And finally a few other merged metadata columns that were saved for logging purposes during the initial JSON/MP3 accounting phase:
submit_minute_int,local_time_converted,timezone_used,consent_date_at_accounting,expected_language,proposed_processed_name,matching_mp3_absolute_raw_path,date_mp3_first_detected
Using this CSV, we can easily check for which diaries are still awaiting a transcript, or identify those diaries that have a more extreme value in a metric of interest. One might want to isolate diaries with more than 1 unique speaker ID or diaries with an especially high number of inaudibles for manual review, for example. We might also notice through sorting if a particular subject ID tends to have many of the diaries with especially high or low values in a given feature, and more generally we can ask a number of distributional and correlational questions about the included features (or do timecourse modeling) through extra analyses when desired.
By referring first to the issue logs and the attached visualizations, questions to search for in this denser CSV can be more readily raised. Other early observations of potential note found via the existing visual tools will be discussed shortly, and could also help to inform what factors are checked for here -- e.g. more careful consideration of the mean spectral flatness feature in the context of the diaries.
To get a sense for participation trends by site, grouped summary CSVs are also made readily available alongside the per diary stats. Click here for more details on site- and subject- level summary stats CSVs:
serverWide_sitesLevel_journalSubmissionSummary.csv contributes a number of columns to the tables embedded in the HTML summary email:
- num_subjects_found i.e. the number of unique subject ID folders found under the sites' PHOENIX folder structure.
- num_subjects_raw_protected_phone_folder i.e. the number of subjects from the site estimated to have some phone data, based on the presence of a PROTECTED side raw phone datatype folder.
- num_subjects_any_ema i.e. the number of subjects from this site with any EMA responses found on the server.
- num_subjects_any_journal i.e. the number of subjects from this site with any audio journals found on the server.
- num_audio_files_uploaded i.e. the total number of files sent to TranscribeMe from across this site.
- sum_minutes_audio_uploaded i.e. the combined duration of all journals sent to TranscribeMe from this site.
- num_subjects_submit_within_last_two_weeks i.e. the number of subjects from this site that successfully submitted an audio journal within the last two weeks of the current date.
There are then additional site-level stats columns that can be looked up only within this CSV:
- num_subjects_any_active_app i.e. the number of subjects that have an EMA or diary recognized.

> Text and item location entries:

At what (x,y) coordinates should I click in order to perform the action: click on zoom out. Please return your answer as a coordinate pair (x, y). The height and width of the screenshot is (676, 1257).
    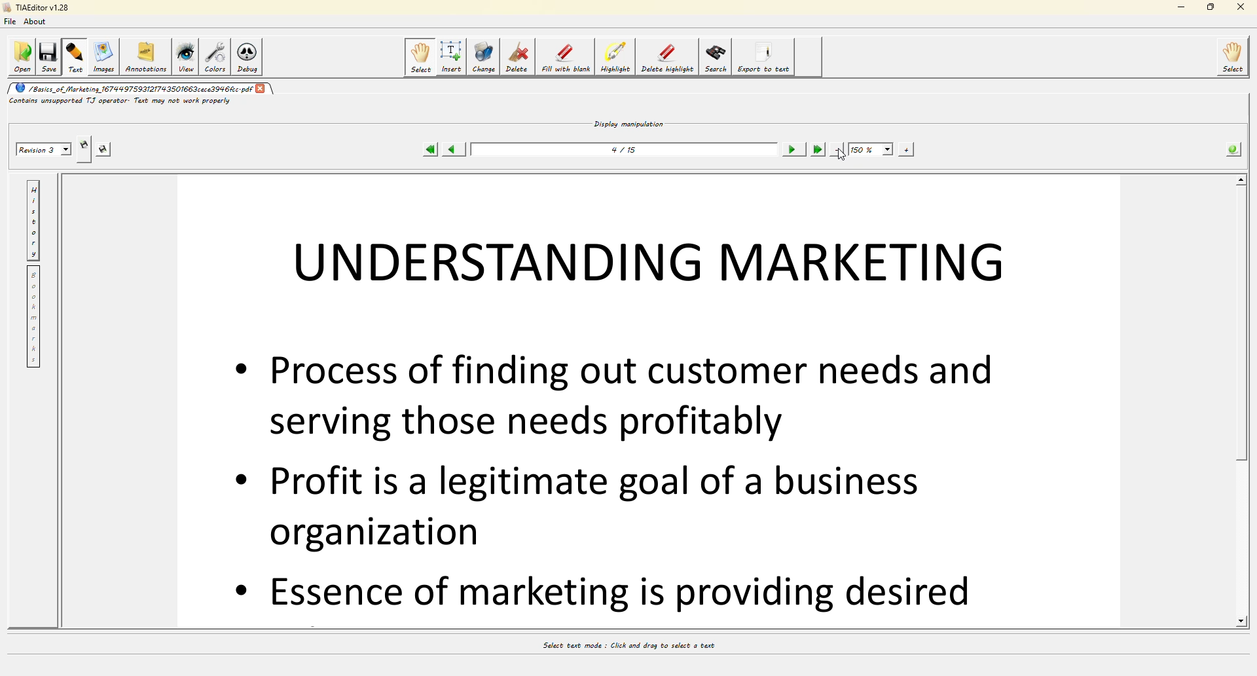
    Looking at the image, I should click on (836, 149).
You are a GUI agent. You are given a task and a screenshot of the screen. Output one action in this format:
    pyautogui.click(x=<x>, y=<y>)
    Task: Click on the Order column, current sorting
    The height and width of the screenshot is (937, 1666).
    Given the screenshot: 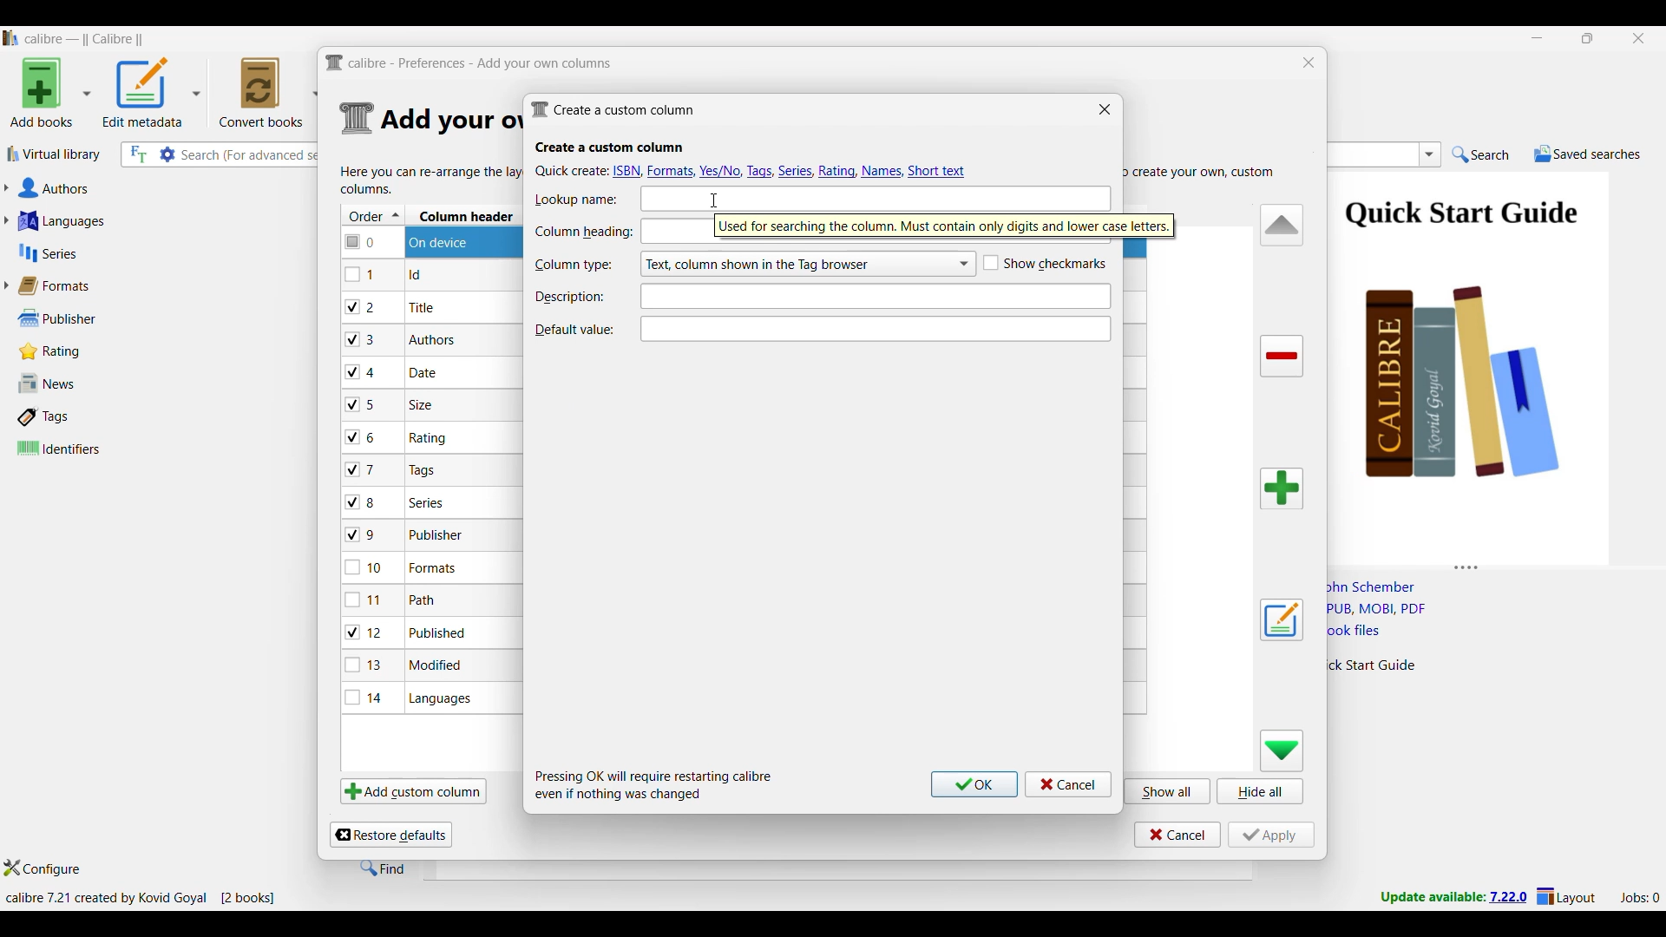 What is the action you would take?
    pyautogui.click(x=373, y=215)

> PROBLEMS TO WORK ON:
1. Decide whether each statement below agrees with the diary statistics text. Answer yes or no for each, and quote the deciding words of the text.
(a) The site-level summary CSV supplies columns to the tables in the HTML summary email.
(b) The column num_audio_files_uploaded counts files sent to TranscribeMe from all sites together.
(c) The column num_subjects_any_active_app can be found in the HTML summary email.
2. Please sum up the diary statistics text in two sentences.

> IN RESPONSE:
1.
(a) Yes: "serverWide_sitesLevel_journalSubmissionSummary.csv contributes a number of columns to the tables embedded in the HTML summary email"
(b) No: "the total number of files sent to TranscribeMe from across this site."
(c) No: "There are then additional site-level stats columns that can be looked up only within this CSV"

2. The per-diary CSV lets one check which diaries are still awaiting a transcript and isolate those with extreme values in a metric, such as more than one unique speaker ID or many inaudibles, for manual review. Grouped site-level summary CSVs are also provided: some of their columns, such as subject counts and uploaded audio totals, feed tables in the HTML summary email, and others can be looked up only within the CSV.